Bertolucci moved the original setting from Ireland to the Italian region of Emilia, and made his protagonist, Athos Magnani, a communist militant who returns to the city to recapture the struggles of his father and his communist comrades. The young man’s goal is to explore the mysteries in the story of his father and his companions. The ambiguity of the story implies that betrayal ensued, exposing his father and the rest of the comrades.
After researching and questioning the past, Magnani reaches the conclusion he had feared in the first place.

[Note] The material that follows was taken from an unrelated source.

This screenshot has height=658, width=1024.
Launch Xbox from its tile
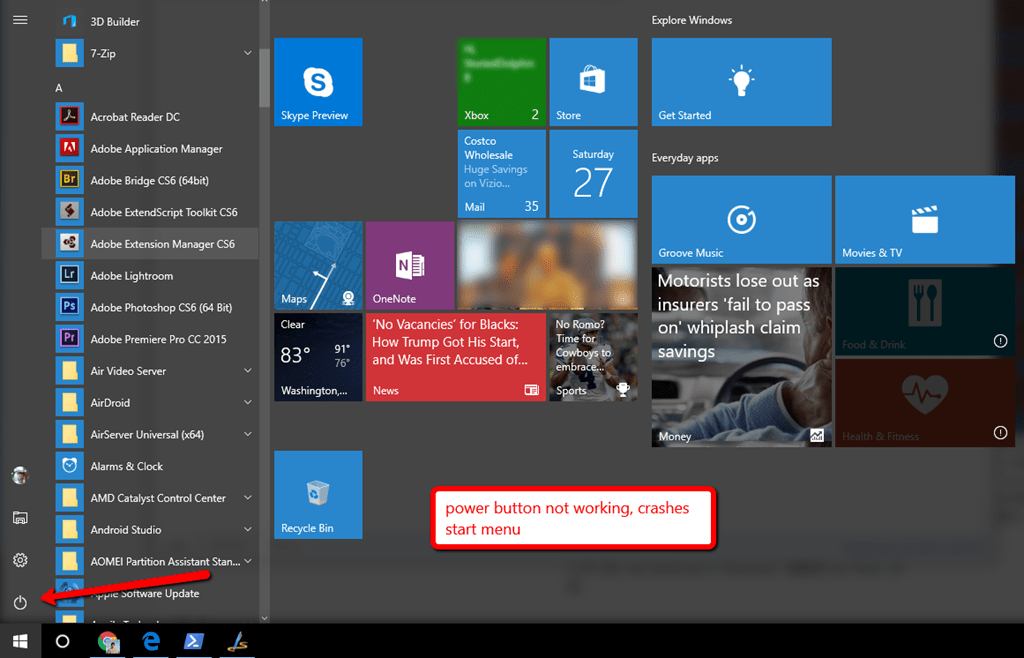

In this film, Bertolucci knew—even if the original narrative became more obscure, and he pushed his condemnation of the past to the limit—how to work on an inversion of values in a unique cinematic language, which would be further established in his following film, The Conformist (1970), based on the novel by Alberto Moravia. Because of this, it is always a good idea to watch these two films successively. Through his following films, Bertolucci exhibited a peculiarly intimate phase with Last Tango in Paris (1972), and an indulgence in the vastness of modern Italian history with the great Novecento (1976). However, in The Spider's Stratagem and The Conformist, it seems as though he was still settling a score with himself and the recent past. Here lies the importance of these two films, especially The Spider's Stratagem, which was, back then, the first European feature film to pay homage to Borges’ literature. It has since become one of the icons of global creativity.